U.S. stocks recovered from early losses Thursday afternoon, after the Nasdaq 100 posted its sharpest two day loss in nearly a month on Wednesday, as investors digested the Federal Reserve’s monetary tightening plans, while yields on longer dated Treasuries rose.
On Wednesday, the Dow fell 145 points, or 0.4%, while the S&P 500 lost 1% and the Nasdaq Composite dropped 2.2%. The S&P 500 closed below its 200-day average and is down 6% on the year.
Stocks struggled for direction Thursday after minutes from the March Federal Open Market Committee meeting, released Wednesday, showed the central bank weighing a plan to reduce its bond holdings by $95 billion per month as it tries to stamp out surging inflation. The Fed’s caution initially hit technology and growth stocks in particular, as their valuations are more dependent on the level of interest rates.

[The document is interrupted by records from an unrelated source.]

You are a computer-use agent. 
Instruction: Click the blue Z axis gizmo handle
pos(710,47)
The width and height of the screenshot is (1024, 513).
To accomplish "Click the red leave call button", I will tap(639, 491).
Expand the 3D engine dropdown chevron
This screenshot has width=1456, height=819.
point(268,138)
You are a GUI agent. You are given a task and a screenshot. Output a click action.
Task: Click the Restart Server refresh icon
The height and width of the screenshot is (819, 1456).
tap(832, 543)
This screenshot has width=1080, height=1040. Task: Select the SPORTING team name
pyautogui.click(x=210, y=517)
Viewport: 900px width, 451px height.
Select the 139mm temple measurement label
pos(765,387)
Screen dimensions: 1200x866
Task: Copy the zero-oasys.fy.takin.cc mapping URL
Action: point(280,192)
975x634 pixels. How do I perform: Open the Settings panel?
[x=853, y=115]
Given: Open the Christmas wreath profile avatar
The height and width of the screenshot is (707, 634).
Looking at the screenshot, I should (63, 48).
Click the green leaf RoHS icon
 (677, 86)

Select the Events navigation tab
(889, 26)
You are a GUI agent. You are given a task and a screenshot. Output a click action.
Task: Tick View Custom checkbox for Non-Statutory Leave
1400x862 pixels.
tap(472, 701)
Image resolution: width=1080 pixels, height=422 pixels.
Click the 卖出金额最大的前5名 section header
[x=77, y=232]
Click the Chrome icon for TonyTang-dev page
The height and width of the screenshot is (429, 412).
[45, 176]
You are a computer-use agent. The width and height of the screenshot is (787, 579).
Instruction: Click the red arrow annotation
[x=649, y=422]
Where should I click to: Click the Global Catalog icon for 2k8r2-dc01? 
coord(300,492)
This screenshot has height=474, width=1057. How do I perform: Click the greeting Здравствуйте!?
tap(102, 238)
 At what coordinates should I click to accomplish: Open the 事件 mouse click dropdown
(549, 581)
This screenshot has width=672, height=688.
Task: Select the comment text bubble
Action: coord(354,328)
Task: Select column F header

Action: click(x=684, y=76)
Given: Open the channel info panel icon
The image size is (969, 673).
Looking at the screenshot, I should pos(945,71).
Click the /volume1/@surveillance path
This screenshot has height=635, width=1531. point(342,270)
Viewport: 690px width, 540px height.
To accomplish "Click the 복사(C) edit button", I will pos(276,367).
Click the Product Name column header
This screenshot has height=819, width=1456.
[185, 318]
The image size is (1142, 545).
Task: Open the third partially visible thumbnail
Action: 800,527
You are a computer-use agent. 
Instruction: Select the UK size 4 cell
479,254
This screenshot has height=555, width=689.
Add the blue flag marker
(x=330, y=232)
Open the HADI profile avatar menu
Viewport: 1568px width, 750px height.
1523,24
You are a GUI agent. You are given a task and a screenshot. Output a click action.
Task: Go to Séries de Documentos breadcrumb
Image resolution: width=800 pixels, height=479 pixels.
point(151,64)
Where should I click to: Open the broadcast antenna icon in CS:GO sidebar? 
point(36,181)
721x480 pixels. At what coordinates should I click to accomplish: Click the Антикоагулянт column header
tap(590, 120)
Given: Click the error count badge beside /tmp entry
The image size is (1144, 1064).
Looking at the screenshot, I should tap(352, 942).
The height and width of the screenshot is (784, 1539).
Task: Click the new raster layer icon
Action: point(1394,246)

“Investors continue to get spooked by the tough talk of the Fed,” said Peter Cardillo, chief market strategist at Spartan Capital Securities, by phone.
“Even though the market doesn’t like the tough talk, it is important because the Fed is behind the yield curve. So they need to basically make sure inflation doesn’t get out of hand.”
Rates analysts at Bank of America say the 10-year yield TMUBMUSD10Y, 2.666% could reach 3%, even though they see fair value in the 2.05% to 2.7% range. The yield was back on the rise Thursday, up about 4 basis point at 2.65%.
“It’s not surprising to see that growth names are leading the losses, given the well-known rate sensitivity of these megacap stocks, with the Nasdaq now almost 5% off recent highs,” said Michael Brown, head of market intelligence at Caxton. “While, near-term, I remain cautious on equities, I also think that these names are likely to outperform over the medium-term as economic activity slows and the market places a premium on growth.”
St. Louis Fed President James Bullard on Thursday dismissed talk of recession, saying that the U.S. expansion “is not ‘old’ and can continue for a long time.” Bullard has called for the Fed to raise interest rates swiftly to counter inflation, saying he wants to get the Fed’s benchmark interest rate above 3% this year.
The U.S. Labor Department said first-time jobless claims dropped by 5,000 to 166,000 in week ended April 12, the lowest since 1968.